Thoughts of the boy and his secret would have weighed heavily upon me had it not been for my joy in seeing day by day the increasing sweetness and graciousness of my adopted child. Her gentleness of manner and speech often caused me to wonder if she could be the same untamed hoyden of some months ago. Every day I prided myself on my quick understanding of girls, also of the way to rear them. It made me more than happy to see what I was accomplishing with Jane's help. While it was no royal road to peace and happiness which we traveled, for Zura's impatience with the Orient and its ways, her rebellion against the stigma laid upon Eurasians, brought the shadows upon many a day's sunshine, yet, as the time slipped by, there seemed to be a growing contentment. There were fewer references made to a definite return to America. In the prospect of her permanent stay with me, I found great joy.

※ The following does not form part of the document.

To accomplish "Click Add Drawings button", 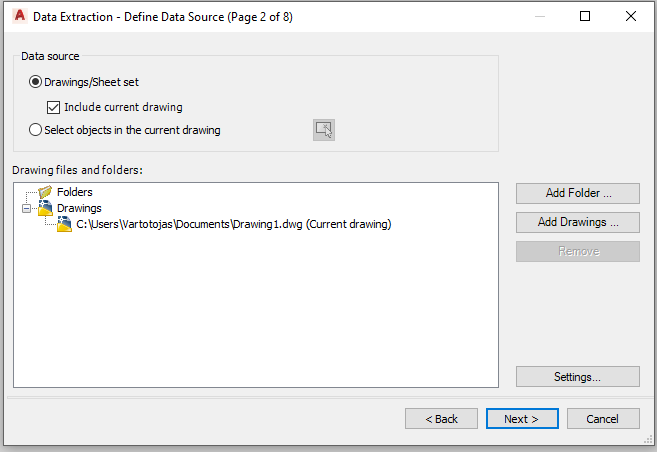I will 578,222.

Her high spirits found expression in her work. Her love of excitement fed on encounters with Ishi and in teasing Jane.

One afternoon she locked the old gardener up in a tea-house till he apologized for some disrespect. She detained him till intense fear of the coming darkness induced him to submit.

One night Jane brought home a long bundle.

"A new dress, Saint Jinny?" asked Zura.

"No, honey, I haven't had a store dress in ten years. One somebody is through with becomes me quite well. These are the models for my hospital."

"You mean plans, don't you? You wouldn't be caught bringing home a model. Models are ladies who would be overcome by the superfluous drapery of a dress. My daddy used them for pictures in his studio. Sit right down here by the fire, Miss Jaygray, and while you dissipate in hot beef tea, I'll give you a lesson on models."

Zura painted so graphically a word picture of her father's studio it made me laugh, for I knew well enough that such clotheless creatures would not be permitted outside the Cannibal islands. The sheriff would take them up.

As Zura continued her wild exaggerations a look of horror covered Miss Gray's face.

"Oh! Zury!" she cried. "Surely those ladies had on part of a dress."

"No! angel child, not even a symptom. Daddy didn't want to paint their clothes. He wanted to copy the curves that grew on the people."